There are three legal elements in Article 13(b)(i). First, the chapeau of paragraph (b) provides that the obligations and exemptions set forth in the succeeding subparagraphs only apply to "domestic support measures" which conform fully to the provisions of Article 6 of the Agreement on Agriculture. Second, subparagraph (i) exempts such products from the imposition of countervailing duties, unless a determination of injury or threat thereof is made in accordance with Part V of the SCM Agreement. Third, subparagraph (i) also requires that "due restraint shall be shown in initiating any countervailing duty investigations" in relation to those measures.
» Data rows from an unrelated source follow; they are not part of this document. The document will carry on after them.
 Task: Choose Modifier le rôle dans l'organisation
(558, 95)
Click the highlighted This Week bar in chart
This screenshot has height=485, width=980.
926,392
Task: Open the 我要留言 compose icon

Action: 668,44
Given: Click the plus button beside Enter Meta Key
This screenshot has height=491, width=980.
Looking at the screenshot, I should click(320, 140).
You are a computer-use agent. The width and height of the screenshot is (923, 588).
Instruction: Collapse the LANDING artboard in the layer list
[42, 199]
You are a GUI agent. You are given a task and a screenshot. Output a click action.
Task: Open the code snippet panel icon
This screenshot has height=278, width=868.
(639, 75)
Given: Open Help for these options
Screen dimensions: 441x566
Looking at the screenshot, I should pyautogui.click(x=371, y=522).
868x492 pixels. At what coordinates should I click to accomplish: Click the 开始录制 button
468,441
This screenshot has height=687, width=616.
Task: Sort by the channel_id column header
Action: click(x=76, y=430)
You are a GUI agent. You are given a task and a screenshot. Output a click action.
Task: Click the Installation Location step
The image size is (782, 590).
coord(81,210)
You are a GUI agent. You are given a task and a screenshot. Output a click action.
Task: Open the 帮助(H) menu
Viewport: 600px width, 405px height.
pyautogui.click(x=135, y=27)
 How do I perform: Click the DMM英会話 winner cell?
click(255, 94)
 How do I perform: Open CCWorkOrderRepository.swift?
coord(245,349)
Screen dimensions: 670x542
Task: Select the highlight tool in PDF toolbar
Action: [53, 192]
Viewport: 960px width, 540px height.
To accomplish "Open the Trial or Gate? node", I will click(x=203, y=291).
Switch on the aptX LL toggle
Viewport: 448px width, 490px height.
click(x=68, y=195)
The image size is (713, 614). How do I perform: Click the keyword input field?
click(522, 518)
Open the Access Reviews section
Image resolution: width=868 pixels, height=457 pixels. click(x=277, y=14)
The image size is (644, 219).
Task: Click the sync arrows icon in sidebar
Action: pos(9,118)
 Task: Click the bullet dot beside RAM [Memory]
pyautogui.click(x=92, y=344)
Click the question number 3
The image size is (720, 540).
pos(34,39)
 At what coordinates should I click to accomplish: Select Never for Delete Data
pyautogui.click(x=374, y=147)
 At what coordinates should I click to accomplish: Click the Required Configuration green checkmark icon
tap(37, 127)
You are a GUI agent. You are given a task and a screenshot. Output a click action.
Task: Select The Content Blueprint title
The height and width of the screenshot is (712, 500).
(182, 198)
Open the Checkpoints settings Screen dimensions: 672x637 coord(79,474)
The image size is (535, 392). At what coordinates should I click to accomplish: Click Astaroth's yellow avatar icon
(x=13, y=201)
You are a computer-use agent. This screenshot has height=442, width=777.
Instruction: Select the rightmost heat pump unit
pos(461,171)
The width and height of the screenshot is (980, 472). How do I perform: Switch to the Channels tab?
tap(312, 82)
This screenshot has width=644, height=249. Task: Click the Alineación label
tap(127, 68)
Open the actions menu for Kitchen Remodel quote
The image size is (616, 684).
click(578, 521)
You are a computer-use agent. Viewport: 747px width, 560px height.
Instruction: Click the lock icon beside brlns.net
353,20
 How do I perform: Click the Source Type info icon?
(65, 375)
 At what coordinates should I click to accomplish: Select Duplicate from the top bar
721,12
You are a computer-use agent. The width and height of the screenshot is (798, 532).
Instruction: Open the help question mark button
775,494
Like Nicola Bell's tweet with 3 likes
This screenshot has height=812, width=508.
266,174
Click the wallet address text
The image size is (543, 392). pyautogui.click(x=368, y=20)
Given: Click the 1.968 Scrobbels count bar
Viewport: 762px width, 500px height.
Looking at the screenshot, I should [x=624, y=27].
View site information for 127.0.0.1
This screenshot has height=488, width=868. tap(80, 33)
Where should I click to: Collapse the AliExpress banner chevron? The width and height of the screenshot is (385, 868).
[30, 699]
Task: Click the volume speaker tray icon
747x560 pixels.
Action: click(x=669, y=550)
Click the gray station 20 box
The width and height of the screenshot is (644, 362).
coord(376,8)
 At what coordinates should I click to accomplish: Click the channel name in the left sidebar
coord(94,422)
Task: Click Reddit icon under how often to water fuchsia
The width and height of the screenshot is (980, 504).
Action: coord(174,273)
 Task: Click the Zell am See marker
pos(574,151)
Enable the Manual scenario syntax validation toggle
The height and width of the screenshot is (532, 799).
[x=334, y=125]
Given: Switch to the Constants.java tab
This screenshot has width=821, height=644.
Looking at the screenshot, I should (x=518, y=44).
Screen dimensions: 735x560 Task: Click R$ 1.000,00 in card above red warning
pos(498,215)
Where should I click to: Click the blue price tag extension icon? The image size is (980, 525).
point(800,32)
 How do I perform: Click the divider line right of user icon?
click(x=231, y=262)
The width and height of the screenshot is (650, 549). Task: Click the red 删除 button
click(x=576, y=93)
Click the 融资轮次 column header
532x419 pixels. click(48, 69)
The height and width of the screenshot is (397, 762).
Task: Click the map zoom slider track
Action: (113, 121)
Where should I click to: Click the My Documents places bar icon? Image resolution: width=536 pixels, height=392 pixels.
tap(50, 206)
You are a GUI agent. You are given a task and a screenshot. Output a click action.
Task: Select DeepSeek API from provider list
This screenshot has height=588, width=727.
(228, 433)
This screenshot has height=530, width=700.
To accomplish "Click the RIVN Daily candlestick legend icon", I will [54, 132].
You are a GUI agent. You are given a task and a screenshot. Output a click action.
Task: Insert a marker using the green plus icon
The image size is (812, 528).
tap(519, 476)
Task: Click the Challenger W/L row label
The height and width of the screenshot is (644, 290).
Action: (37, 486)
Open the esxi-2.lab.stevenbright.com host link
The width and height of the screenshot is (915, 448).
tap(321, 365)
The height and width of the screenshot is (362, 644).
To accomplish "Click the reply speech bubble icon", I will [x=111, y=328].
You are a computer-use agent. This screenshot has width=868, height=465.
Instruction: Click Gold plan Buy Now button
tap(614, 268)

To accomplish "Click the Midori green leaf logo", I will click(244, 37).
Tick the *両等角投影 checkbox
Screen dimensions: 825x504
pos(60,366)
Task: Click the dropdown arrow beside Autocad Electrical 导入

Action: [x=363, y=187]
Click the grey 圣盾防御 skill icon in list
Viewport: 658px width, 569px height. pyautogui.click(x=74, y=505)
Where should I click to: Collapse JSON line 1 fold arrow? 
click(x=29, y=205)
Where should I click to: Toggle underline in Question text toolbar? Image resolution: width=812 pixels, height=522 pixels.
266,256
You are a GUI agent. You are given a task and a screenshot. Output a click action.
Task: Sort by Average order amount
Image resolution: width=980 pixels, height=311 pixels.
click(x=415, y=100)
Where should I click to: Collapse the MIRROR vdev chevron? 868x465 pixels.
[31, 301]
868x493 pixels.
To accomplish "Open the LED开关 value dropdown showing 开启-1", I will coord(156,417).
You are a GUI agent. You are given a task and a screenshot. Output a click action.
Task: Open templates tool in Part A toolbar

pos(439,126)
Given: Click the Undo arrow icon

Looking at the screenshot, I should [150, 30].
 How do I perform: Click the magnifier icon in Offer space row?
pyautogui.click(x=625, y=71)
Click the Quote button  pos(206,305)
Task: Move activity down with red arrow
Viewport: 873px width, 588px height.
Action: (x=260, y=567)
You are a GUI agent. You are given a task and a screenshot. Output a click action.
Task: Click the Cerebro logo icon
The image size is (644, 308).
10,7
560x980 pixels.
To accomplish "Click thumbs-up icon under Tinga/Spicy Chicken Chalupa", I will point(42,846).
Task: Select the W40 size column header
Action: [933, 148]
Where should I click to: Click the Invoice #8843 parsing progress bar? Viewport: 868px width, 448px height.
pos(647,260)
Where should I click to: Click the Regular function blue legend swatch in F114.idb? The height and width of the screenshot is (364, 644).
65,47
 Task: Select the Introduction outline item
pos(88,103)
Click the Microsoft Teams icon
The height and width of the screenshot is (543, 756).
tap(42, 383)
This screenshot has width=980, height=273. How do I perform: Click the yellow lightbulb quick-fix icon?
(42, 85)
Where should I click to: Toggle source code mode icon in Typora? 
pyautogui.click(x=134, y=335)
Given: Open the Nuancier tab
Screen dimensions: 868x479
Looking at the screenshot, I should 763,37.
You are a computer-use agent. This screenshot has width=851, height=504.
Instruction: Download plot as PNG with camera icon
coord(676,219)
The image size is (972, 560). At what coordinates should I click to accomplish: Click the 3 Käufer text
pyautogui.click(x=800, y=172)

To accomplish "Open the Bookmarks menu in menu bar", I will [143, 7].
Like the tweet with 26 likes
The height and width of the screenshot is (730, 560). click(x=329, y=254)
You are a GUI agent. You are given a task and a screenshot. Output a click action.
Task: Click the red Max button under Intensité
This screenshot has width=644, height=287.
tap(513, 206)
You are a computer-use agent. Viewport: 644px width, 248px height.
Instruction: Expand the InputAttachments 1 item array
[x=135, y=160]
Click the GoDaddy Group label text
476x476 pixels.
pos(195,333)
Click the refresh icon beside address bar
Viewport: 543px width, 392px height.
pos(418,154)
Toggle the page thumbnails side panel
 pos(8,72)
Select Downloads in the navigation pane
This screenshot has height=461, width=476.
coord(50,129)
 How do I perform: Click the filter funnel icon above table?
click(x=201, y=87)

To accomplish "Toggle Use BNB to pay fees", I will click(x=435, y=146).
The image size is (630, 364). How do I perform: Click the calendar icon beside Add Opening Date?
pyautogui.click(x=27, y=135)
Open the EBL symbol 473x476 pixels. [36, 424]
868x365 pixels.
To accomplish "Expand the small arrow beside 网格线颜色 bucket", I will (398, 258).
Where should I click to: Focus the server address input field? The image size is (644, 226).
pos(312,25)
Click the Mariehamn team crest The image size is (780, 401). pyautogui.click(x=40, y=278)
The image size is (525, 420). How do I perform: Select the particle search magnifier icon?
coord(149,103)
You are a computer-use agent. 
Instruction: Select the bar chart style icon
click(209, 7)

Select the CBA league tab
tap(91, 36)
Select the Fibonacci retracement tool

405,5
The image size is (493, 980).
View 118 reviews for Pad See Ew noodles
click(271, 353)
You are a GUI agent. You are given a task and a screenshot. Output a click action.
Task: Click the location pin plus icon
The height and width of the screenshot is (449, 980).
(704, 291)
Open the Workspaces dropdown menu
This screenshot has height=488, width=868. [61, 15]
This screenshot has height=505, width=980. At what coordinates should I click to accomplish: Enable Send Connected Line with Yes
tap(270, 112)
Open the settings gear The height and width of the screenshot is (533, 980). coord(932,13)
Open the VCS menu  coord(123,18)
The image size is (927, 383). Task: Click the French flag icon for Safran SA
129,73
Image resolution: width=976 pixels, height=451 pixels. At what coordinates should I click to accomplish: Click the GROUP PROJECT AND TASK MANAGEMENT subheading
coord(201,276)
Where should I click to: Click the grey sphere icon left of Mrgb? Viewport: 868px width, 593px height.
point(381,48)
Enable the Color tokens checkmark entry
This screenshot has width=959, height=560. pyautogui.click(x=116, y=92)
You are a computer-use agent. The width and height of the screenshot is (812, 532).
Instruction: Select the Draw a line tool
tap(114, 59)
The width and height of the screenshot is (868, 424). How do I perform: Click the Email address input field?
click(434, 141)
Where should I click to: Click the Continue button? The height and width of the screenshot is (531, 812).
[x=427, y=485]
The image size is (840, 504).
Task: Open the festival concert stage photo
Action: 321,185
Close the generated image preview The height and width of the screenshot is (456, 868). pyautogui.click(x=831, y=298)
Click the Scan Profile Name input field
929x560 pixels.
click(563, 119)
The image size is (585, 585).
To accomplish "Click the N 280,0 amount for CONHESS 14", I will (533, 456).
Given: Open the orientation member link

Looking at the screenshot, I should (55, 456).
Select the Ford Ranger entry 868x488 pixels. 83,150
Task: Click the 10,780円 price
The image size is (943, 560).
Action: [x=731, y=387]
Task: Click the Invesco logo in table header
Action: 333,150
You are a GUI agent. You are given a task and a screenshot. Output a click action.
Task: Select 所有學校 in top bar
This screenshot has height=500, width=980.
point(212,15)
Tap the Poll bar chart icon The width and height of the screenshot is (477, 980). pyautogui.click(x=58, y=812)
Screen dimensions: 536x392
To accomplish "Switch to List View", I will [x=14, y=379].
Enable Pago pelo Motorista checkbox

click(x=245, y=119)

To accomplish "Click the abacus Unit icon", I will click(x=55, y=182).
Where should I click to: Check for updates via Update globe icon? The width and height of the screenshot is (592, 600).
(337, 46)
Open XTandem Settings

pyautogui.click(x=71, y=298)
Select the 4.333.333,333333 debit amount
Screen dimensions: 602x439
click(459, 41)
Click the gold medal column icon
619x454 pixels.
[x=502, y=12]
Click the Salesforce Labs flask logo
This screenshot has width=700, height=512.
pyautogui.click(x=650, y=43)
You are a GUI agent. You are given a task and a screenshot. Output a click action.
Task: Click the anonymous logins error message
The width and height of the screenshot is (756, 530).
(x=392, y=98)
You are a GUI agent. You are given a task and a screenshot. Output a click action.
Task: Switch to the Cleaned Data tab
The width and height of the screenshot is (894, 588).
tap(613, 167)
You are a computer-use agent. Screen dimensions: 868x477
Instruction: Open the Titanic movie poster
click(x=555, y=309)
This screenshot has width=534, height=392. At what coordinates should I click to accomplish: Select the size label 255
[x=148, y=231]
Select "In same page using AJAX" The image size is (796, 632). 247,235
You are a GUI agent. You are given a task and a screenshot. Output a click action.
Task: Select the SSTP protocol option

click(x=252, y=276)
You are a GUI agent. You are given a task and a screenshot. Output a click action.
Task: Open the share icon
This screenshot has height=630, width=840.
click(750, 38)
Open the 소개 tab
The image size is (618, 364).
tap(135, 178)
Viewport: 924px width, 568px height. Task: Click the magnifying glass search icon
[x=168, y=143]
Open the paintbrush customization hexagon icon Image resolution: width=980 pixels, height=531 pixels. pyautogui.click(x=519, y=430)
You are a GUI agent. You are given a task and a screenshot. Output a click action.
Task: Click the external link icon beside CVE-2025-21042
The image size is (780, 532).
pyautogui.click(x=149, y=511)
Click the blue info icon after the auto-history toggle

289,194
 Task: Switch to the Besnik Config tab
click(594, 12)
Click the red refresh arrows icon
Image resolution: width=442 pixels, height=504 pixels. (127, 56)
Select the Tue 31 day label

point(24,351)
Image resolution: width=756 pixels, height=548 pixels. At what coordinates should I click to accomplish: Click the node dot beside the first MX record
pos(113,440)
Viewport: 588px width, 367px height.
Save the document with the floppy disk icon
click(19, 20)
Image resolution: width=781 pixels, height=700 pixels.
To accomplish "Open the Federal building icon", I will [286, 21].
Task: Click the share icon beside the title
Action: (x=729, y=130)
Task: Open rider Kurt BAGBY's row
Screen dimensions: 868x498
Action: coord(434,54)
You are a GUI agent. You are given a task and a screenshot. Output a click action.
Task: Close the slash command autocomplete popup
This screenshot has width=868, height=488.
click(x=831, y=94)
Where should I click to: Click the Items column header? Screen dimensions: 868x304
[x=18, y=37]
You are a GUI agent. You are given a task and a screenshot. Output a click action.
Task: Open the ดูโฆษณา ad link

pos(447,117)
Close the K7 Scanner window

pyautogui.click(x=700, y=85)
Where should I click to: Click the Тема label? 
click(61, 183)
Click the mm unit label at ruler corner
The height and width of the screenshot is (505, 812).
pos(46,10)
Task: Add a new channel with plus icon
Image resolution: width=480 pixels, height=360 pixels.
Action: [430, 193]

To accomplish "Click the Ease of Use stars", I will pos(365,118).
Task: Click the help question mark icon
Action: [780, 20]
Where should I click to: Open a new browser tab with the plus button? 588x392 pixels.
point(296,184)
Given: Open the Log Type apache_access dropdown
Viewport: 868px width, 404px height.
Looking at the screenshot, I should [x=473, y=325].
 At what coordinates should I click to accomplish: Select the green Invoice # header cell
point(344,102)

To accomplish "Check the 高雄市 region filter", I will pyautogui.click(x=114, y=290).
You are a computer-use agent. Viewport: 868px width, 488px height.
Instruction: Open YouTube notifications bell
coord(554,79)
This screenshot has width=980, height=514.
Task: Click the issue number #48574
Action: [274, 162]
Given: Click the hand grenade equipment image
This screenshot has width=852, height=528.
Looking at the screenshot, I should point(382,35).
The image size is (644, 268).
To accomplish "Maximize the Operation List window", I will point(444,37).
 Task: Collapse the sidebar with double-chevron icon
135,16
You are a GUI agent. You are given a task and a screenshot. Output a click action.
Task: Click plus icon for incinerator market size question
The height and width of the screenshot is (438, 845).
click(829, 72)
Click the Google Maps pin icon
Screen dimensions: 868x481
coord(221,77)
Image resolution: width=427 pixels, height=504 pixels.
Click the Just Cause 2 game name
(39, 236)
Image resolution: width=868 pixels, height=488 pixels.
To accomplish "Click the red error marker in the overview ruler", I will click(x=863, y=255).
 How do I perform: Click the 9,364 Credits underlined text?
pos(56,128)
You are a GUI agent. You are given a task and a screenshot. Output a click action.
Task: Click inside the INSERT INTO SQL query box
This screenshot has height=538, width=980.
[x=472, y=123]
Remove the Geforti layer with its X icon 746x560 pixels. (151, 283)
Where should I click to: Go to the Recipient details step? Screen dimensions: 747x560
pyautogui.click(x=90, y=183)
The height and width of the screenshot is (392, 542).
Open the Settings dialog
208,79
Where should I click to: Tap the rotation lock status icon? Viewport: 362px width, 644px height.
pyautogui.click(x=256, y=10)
The European Communities, as the complainant, bears the burden of proving that the provisions of Article 13(b)(i) are applicable to the measures at issue and that Mexico has acted inconsistently with its obligations under those provisions.90 Therefore, the European Communities must first demonstrate that its domestic support measures satisfy the requirement in the chapeau of paragraph (b), namely that they conform fully to Article 6 of the Agreement on Agriculture. Then, the European Communities must demonstrate that Mexico has not complied with the provisions of subparagraph (i) of paragraph (b).
Domestic Support Measures which Fully Conform with Article 6 of the Agreement on Agriculture
In its first written submission, the European Communities asserts that the production aid provided to olive growers by the European Communities, which are the basis for the imposition of countervailing duties, conform fully to Article 6 of the Agreement on Agriculture.91
Mexico did not specifically dispute this assertion and, in fact, conducted its countervailing duty investigation as if the European Communities' domestic support measures were in conformity with Article 6 of the Agreement on Agriculture.92
As Mexico conducted the olive oil investigation as if Article 13(b) of the Agreement on Agriculture applied to that investigation, we will proceed on the basis of the same assumption, arguendo, for the purposes of this dispute.93 We note, however, that had this issue been contested between the parties, it would have been incumbent upon the European Communities in the first instance to demonstrate that the provision was applicable.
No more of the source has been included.